Since then the organisation has become nationwide and the hospital itself has remained open 24 hours a day, every day for 100 years, with veterinary staff conducting over one million consultations. Today it provides a lifeline for a diverse mix of pet owners unable to afford private veterinary care.
Built on the site of the Duke of Westminster's stables, the original buildings were well suited to the charity's early equine work, when many businesses depended on the health of their horses for survival. During wartime, hospital staff cared for tens of thousands of animals injured or left homeless during the Blitz.
The key dates in 100 years of caring for animals include:
1897: The Blue Cross was officially founded on 10 May 1897 in a small office in Ebury Street in south west London. The "society for the encouragement of kindness to animals" was formed and called 'Our Dumb Friends League'. The name was allegedly taken from a recent speech of the current monarch, Queen Victoria, in which she referred to the need to care for the "dumb creatures of the earth".
1906: After eight years of fundraising, on Tuesday 15 May The Blue Cross opened its first animal hospital in Victoria. The first case seen in the donkey ward was a mare belonging to a flower dealer from Notting Hill that was successfully treated for pneumonia. In its first year 10,957 patients were treated at the hospital, of which 1,226 were horses and donkeys, 3,750 were cats and 4,436 dogs.
1908: Early Blue Cross staff provided free oatmeal and water for tired working horses. In 1908, troughs were erected at Marble Arch, Portland Place and Hammersmith Broadway each cost 25 shillings a week to maintain.

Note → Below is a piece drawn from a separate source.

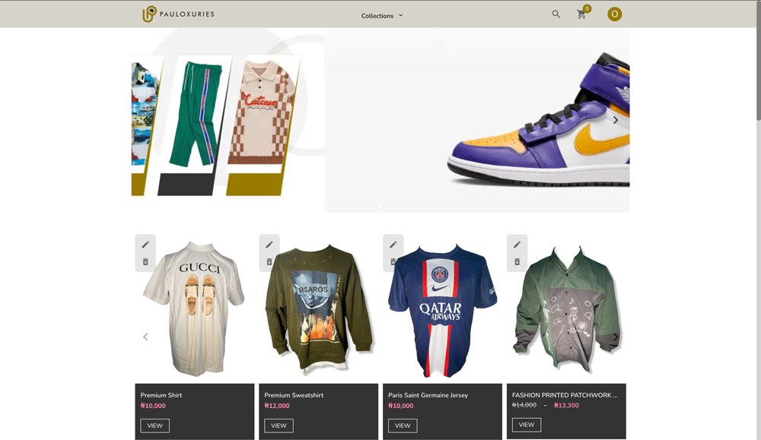Advance hero banner with right arrow
761x440 pixels.
coord(616,120)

1923: Roads made slippery by oil and petrol and increased street traffic saw an increase in the numbers of injured working animals. In 1923 a motorised horse ambulance was built for The Blue Cross. It supported the charity's horse-drawn ambulance in the capital's streets, the first of which was brought for £500.
1939 - 1945: Power cuts and nightly black-outs meant that treatment at the animal hospital in Victoria often had to be carried out by candle light.
1950: The League officially became to be known as The Blue Cross.
1952: Smokey, a six-year-old tabby, saved the lives of two families when she gave warning of a fire in their home. She was presented with the BC - The Blue Cross Medal - by Miss Kathleen Harrison at the Hertfordshire & Middlesex Cat Club Champion Show at Acton Town Hall on 19 September 1952.
1958: The hospital runs an ambulance service making thousands of calls a year to collect the pets of housebound clients.
1967: The operating theatre at the Victoria Hospital was rebuilt, making it one of the finest veterinary hospitals in the world at that time.
2001: Her Majesty The Queen officially reopened the Victoria animal hospital after it underwent a complete re-build and modernisation costing £4million, funded entirely by voluntary donations.
2004: The Blue Cross launches a pilot mobile veterinary clinic scheme in east London to deliver free veterinary care to pets in some of the neediest areas of London, reaching pet owners unable to afford private veterinary fees or who are unable to visit a Blue Cross hospital themselves.